新国立競技場に賛成できない最大の理由

  • 杉山茂樹●文 text by Sugiyama Shigeki
  • photo by AFLO SPORTS

 神宮球場もその一角にある。こちらもそのコンクリートの塊は露わになっていない。威圧感の低い造りになっている。グラウンドが掘り下げ式なので、建物自体の高さを低く保つことができているのだ。公園の中にバランスよく綺麗に収まる、まさに明治神宮野球場という正式の名前に相応しい佇まいを維持している。

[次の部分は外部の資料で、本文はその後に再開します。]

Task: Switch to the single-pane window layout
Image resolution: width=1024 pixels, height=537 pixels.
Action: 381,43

 それは秩父宮ラグビー場にもあてはまる。そのバックスタンドの外観は、背後に控える銀杏並木の景観を、少しも阻害していない。

 青山門付近から眺める国立競技場のバックスタンドが、公園内における唯一の違和感。そう言っていい。その高さは地上27.76m。ビル1階分の高さを3.5mとすれば、それはおよそ8階建てのビルに相当する。

 新しく生まれ変わる国立競技場は、様々な問題点を抱えているが、最も分かりやすいのは、その建物の高さにある。高さは70mにも及ぶ(当初の計画では75mだった)。現在の国立競技場の照明灯の高さが52.32mなので、それを基準にすれば、70mという高さがどれほど威圧的なものであるか、イメージできると思う。これでは神宮の杜は杜ではなくなる。

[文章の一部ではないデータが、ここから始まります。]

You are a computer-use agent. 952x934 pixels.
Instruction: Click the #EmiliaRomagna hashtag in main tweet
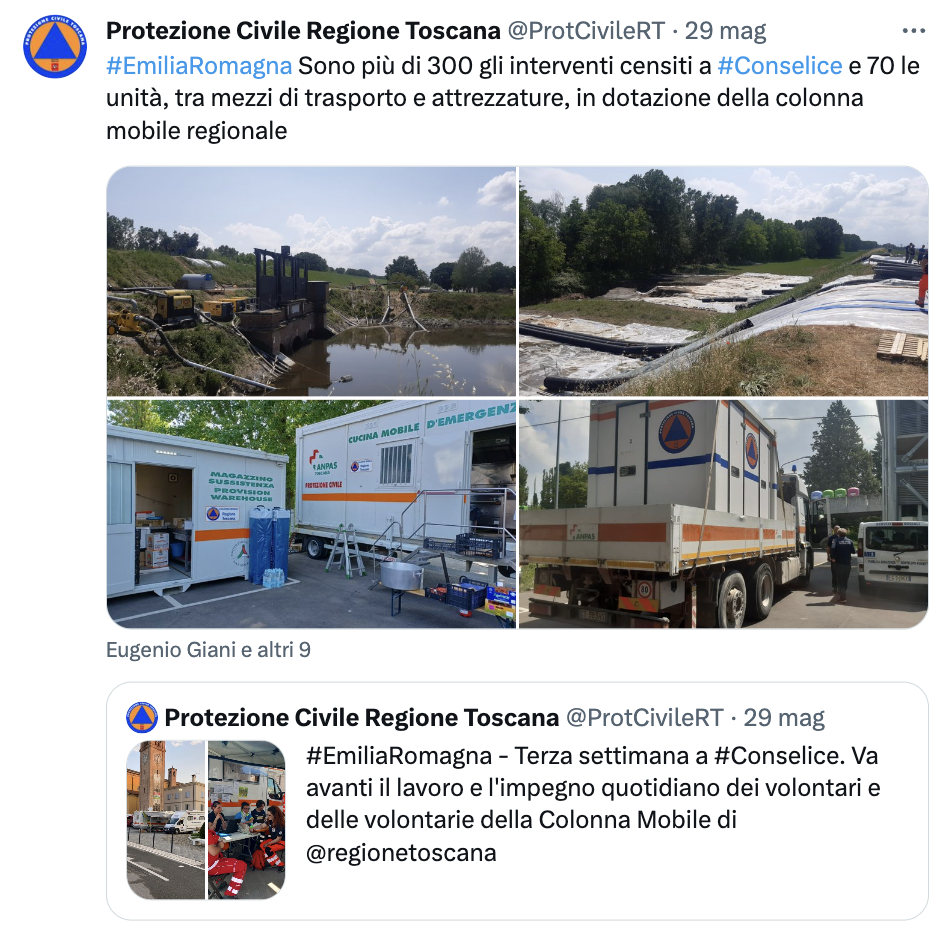[x=199, y=66]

 奇抜で斬新な建物の形状も輪を掛ける。コンペで選ばれたイギリス人、ザハ・ハディッドさん設計の宇宙的でバブルっぽささえ抱かせる建造物が、明治神宮外苑の神聖で厳かな雰囲気にマッチするかと言えば、完全にノーだ。違和感の塊。景観破壊そのものになる。日本橋の真上に首都高速道路を架けてしまったのと同じ愚を犯すことになる。東京の名所をひとつ潰すことになる。神宮外苑の公園としての魅力、価値は激減する。

 神宮外苑は、東京の名所であると同時に、世界に対しても胸を張ることができる総合スポーツパークだ。人口1000万超の首都の、そのド真ん中に、これほどの好環境と、アクセスの良さを併せ持つナショナルスタジアムを構えている国は他にない。

 僕はこれまで世界各国の何百というスタジアムを訪れた経験があるが、それに基づけば、神宮外苑は奇跡的な空間、スポーツパークだと断言できる。国立競技場を世界のベストスタジアムのひとつに挙げることができる。